Advertisement

Yankees-Mets trade embargo is why it's unlikely Zack Wheeler heads to the Bronx

NEW YORK — Running away with the AL East and heading into what they hope will be a deep playoff run this October, the New York Yankees desperately need to add a starting pitcher by the July 31 trade deadline.

Meanwhile, a scant eight miles across town, the New York Mets, closer to last place than first in the NL East and headed for their eighth sub-.500 season in the last 10, are eagerly seeking to unload a starting pitcher, and a good one at that.

And yet, it is less likely that the Mets would trade Zack Wheeler to the Yankees than it is that the two teams will meet in the 2019 World Series, the odds of which some books set at 225-to-1.

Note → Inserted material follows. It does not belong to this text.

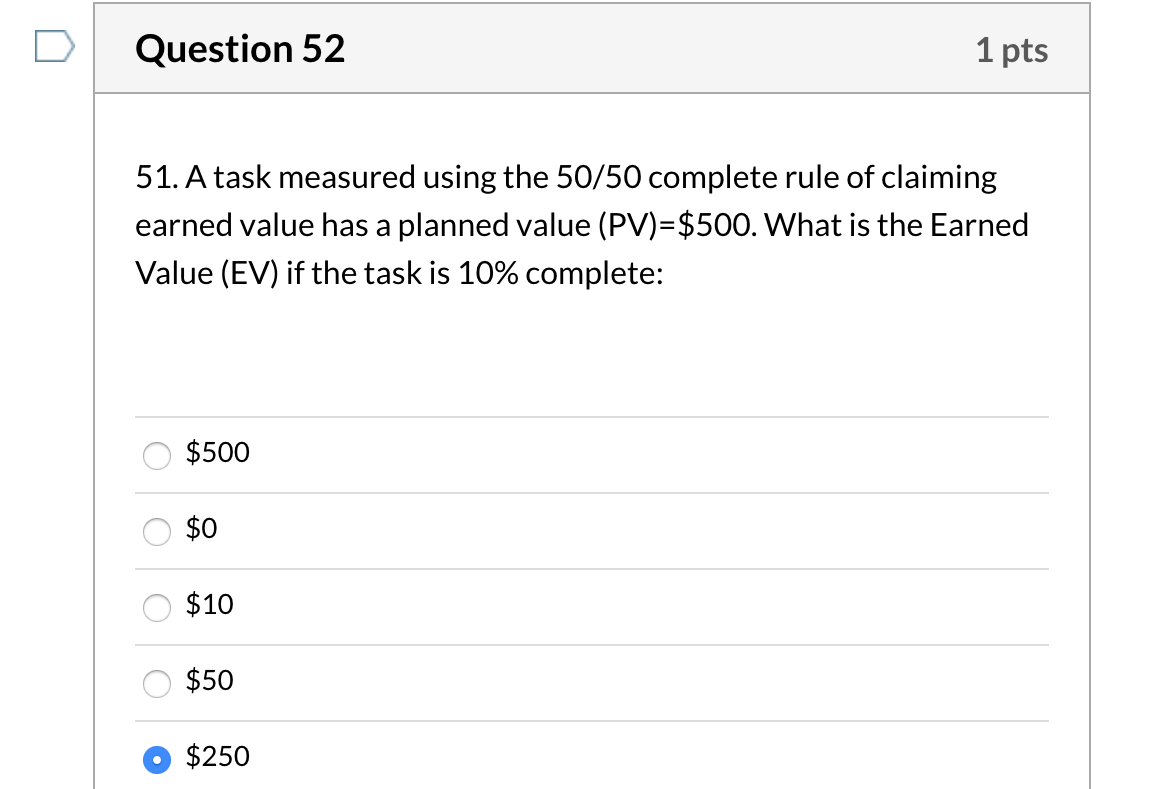Click the bookmark marker left of Question 52
The image size is (1158, 789).
[x=55, y=44]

Throughout their 57-year history of mostly uneasy co-existence, the Yankees and Mets have cooperated on a trade precisely 15 times, beginning with the sale of 35-year-old right-handed pitcher Bob Friend from the Yankees to the Mets in 1966. Friend, a 16-year veteran, went 5-8 in 22 starts for the Mets and retired at the end of the season.

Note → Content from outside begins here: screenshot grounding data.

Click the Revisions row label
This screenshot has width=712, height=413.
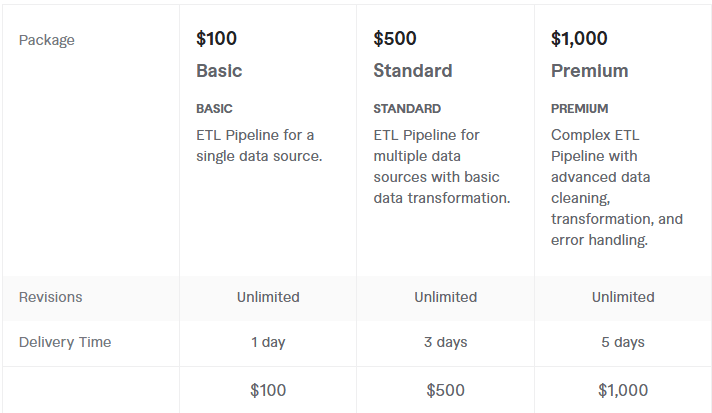pos(51,297)
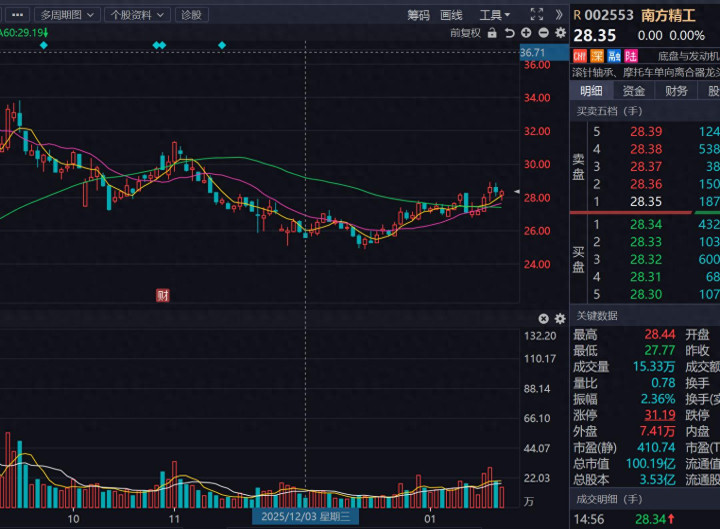The height and width of the screenshot is (529, 720).
Task: Zoom in the chart with plus icon
Action: click(526, 33)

NEW YORK, NEW YORK - JULY 07:  Zack Wheeler #45 of the New York Mets pitches against the Philadelphia Phillies during their game at Citi Field on July 07, 2019 in New York City. (Photo by Al Bello/Getty Images)
Zack Wheeler is likely to be traded by the Mets next week, but not to their crosstown rivals, the Yankees. (Getty Images)

In the interim, you could count the number of impactful deals between the intercity rivals on Three-Finger Brown’s hand. In 2001, the Yankees swapped David Justice for Robin Ventura. In 2003, the Mets shipped Armando Benitez to the Bronx for three Yankee “prospects,’’ none of whom amounted to much. And in 2004, they exchanged relievers: Mike Stanton of the Yankees going to Flushing in exchange for Felix Heredia.

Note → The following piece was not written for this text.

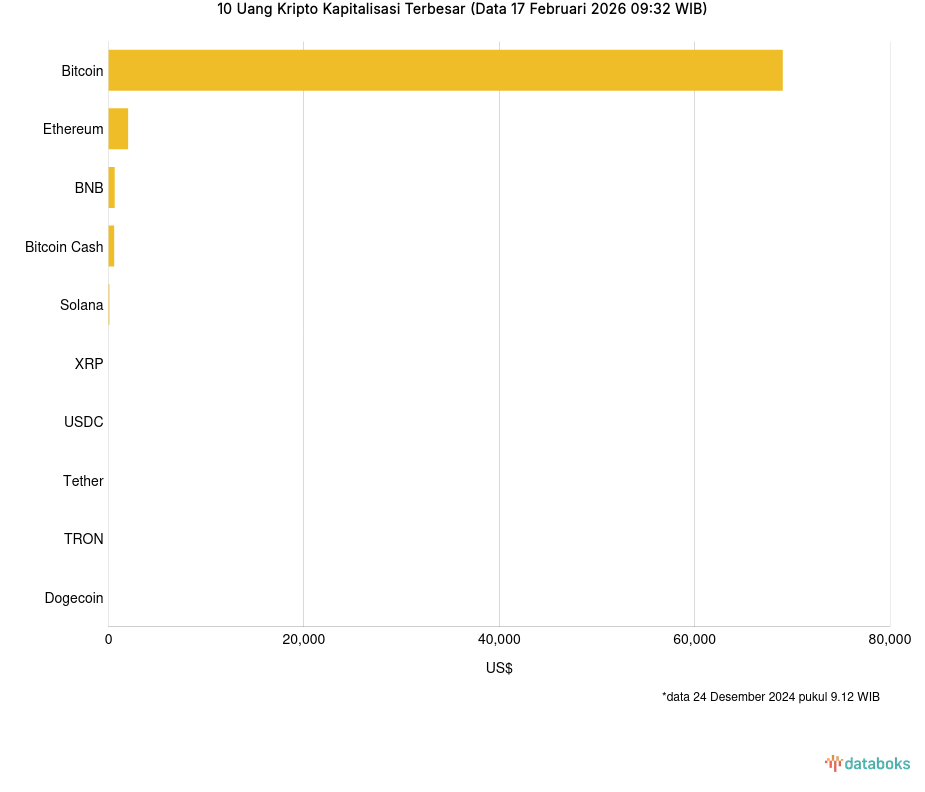Open the databoks wordmark link
Viewport: 925px width, 792px height.
pyautogui.click(x=877, y=764)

Although Wheeler is almost certain not to be a Met next Thursday, it is just as certain he will not be included in the fourth “major’’ Yankees-Mets trade. That is, if there ever is one.

“We’d be crazy to put ourselves in the position of having them win with one of our guys,’’ a member of the Mets front office told Yahoo Sports this week when asked about the possibility of Wheeler going to the Yankees.

The source — who like everyone contacted for this story requested anonymity because of the sensitive nature of the relationship between the two clubs — went on to say that if the Mets received two comparable offers and one of them came from the Yankees, the Mets would reflexively reject the Yankees and accept the other offer.

“The Yankees would have to offer more than any other team for us to deal with them,’’ the source said.

It amounts to a “Yankee Premium’’ imposed because of the lingering resentments and hostilities between the two clubs. According to members of both organizations, most of that hostility flows from Flushing toward the Bronx these days, but it was not always thus.

“When Fred [Wilpon] and Nelson Doubleday were running the Mets, I think George was the over-paranoid one,’’ said a member of the Yankees hierarchy. “He always wanted to fight them for the back page. But later on, Fred and George became good friends and a lot of that went away.’’

But with Fred’s son, Jeff, now in charge of the Mets operations as their COO, relations have cooled back to the Cold War proportions of the '70s and '80s.

Most recently, the Yankees twice thought they had traded for outfielder Jay Bruce from the Mets in 2017, only to have then-GM Sandy Alderson pull the deal back at the last minute after talking to Mets ownership.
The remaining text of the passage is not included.